Limitations and future research
Our study also has some limitations. First, the validation of the proposed model was conducted solely within the context of a route planning task, lacking verification in complex flight combat scenarios; future work should further validate its effectiveness in intricate settings involving multiple tasks and multi-channel conflicts. Furthermore, future research could involve a more detailed categorization of sub-tasks to calibrate task conflict coefficients and priority processing levels, and employ physiological measurements to assess channel occupancy across different sub-tasks, thereby further enhancing the precision of the multimodal interaction technology evaluation model.
Conclusion
This study proposed and validated a comprehensive ergonomic evaluation model for multimodal interaction in aircraft cockpits, addressing the limitations of existing single-channel or prototype-based evaluation approaches.

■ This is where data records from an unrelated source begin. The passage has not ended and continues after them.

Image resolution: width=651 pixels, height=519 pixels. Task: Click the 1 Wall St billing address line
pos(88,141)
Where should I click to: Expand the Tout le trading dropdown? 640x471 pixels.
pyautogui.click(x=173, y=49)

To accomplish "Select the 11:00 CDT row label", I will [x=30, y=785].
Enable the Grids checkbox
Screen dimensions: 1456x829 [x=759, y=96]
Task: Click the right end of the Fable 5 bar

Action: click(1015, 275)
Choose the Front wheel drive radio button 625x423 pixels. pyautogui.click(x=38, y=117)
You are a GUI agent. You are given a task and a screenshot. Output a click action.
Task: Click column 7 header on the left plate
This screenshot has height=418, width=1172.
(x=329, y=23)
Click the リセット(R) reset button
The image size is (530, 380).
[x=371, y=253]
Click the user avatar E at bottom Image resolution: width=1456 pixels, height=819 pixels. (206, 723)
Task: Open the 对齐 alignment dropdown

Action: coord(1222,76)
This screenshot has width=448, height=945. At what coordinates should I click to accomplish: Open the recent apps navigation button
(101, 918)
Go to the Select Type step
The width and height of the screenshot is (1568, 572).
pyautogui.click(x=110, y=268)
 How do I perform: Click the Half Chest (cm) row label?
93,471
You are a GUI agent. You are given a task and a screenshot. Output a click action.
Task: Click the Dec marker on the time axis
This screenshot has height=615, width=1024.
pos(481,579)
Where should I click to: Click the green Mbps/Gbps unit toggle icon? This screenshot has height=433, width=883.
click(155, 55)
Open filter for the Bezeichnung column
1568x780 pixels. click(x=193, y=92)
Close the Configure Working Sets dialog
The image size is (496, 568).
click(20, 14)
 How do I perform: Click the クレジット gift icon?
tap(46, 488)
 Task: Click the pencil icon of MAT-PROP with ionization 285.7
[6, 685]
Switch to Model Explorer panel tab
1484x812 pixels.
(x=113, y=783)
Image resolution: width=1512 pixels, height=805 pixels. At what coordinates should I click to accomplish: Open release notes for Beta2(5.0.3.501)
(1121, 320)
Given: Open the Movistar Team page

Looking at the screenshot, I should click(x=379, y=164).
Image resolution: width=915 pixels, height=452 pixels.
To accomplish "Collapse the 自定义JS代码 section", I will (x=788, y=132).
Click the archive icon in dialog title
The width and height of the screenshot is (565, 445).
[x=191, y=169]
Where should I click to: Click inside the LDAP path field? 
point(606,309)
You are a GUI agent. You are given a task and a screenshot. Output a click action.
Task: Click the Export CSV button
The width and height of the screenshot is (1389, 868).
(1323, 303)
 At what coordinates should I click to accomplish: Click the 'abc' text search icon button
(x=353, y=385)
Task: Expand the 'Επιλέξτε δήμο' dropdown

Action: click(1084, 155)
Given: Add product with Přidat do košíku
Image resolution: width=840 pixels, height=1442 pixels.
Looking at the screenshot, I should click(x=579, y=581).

By integrating “Task Conflict Assessment–Channel Conflict Assessment–Channel Load Assessment”, the model provides a systematic framework for assessing workload distribution and potential channel conflicts during the design phase. Validation experiments demonstrated that although multimodal interaction incurred higher task time and subjective workload compared to tactile interaction, the evaluation results of the proposed model were consistent with subjective assessments. The significant correlation between model outcomes and NASA-TLX scores further confirmed its reliability. Moreover, multimodal interaction mode enables a more balanced distribution of workload across different channels, indicating its potential advantages for managing complex multi-channel tasks in the future. These findings highlight the model's potential to serve as a practical tool for early-stage cockpit interface design, enabling designers to identify workload issues before physical prototyping, reduce redesign costs, and ultimately optimize the efficiency and safety of future multimodal cockpit systems.
Footnotes
Acknowledgements
We thank the editor and the reviewers for their useful feedback that improved this paper.
Ethical approval
This study was conducted in accordance with the ethical principles of the Declaration of Helsinki and was approved by the Tsinghua University Committee on Science and Technology Ethics (Approval No.: THU04KS2025005).
Informed consent
Written informed consent was obtained from all participants.
Funding
The authors disclosed receipt of the following financial support for the research, authorship, and/or publication of this article: This work was supported by the Foundation of National Key Laboratory of Human Factors Engineering (Grant No. HFNKL2023J09) and the National Natural Science Foundation of China (Grant No. 72171130).
Declaration of conflicting interests
The authors declared no potential conflicts of interest with respect to the research, authorship, and/or publication of this article. This article is a revised and expanded version of a paper entitled [Ergonomics evaluation modeling of multimodal interaction technology for airplane cockpit and experimental validation] presented at [IEA2024, JEJU Korea and August 25–29].